Extracted listing

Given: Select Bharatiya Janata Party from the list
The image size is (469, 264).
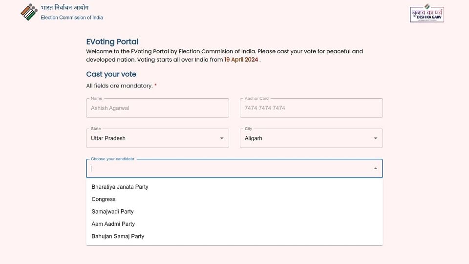Looking at the screenshot, I should pyautogui.click(x=120, y=187).
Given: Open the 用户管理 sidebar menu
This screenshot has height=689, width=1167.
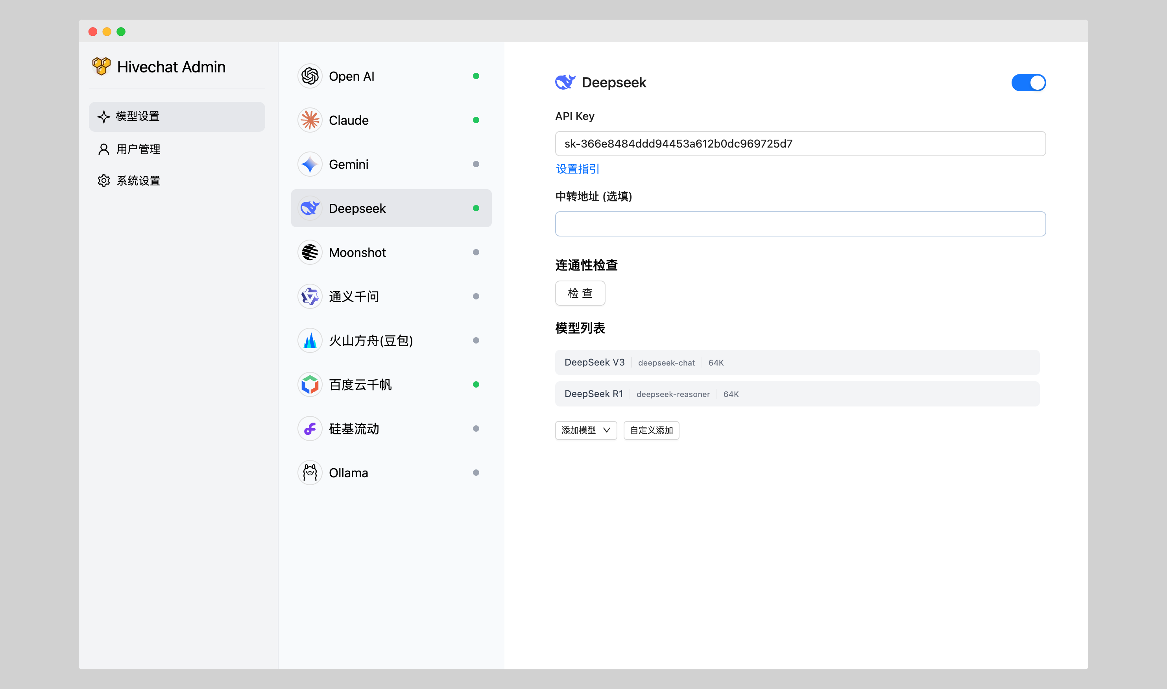Looking at the screenshot, I should click(138, 149).
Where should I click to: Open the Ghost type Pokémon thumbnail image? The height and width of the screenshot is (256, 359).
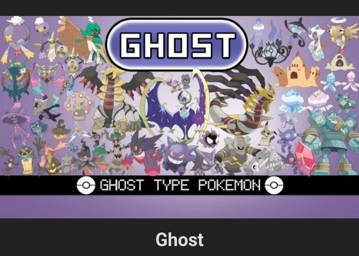(x=180, y=117)
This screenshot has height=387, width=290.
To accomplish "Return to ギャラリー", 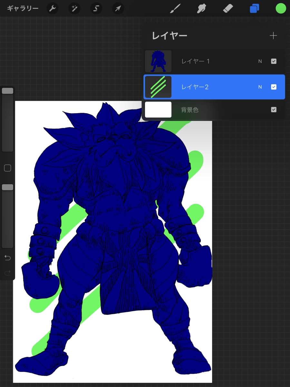I will tap(23, 8).
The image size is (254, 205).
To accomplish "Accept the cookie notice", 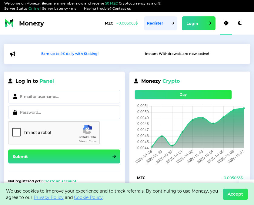I will [x=235, y=194].
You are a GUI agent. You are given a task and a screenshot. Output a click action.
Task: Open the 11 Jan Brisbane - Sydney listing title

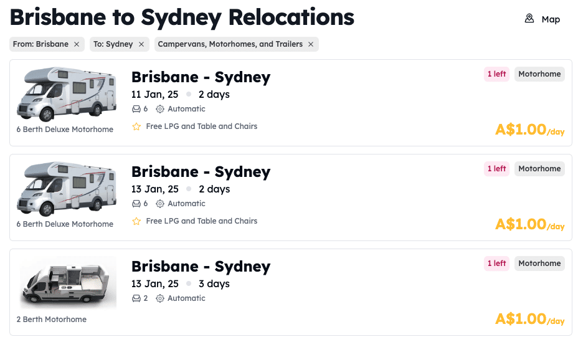tap(201, 77)
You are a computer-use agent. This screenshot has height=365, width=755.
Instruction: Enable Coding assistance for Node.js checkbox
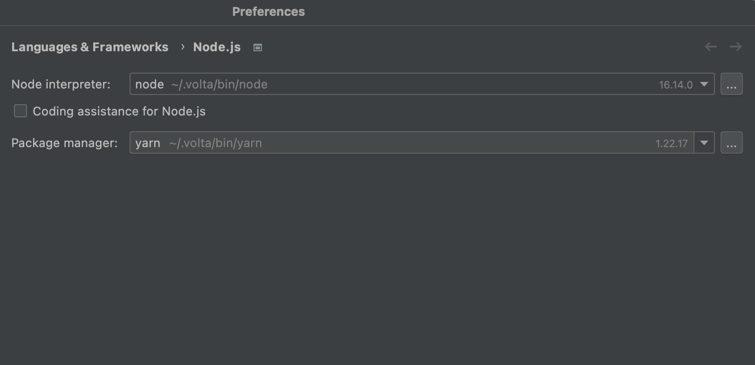coord(21,111)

■ **REQUIRED WORK**:
Copy out the stretch of the listing from the line containing "You are a computer-use" through the end of the listing, without the pictures.

■ **ANSWER TO THE TASK**:
You are a computer-use agent. This screenshot has height=365, width=755.
Instruction: Enable Coding assistance for Node.js checkbox
coord(21,111)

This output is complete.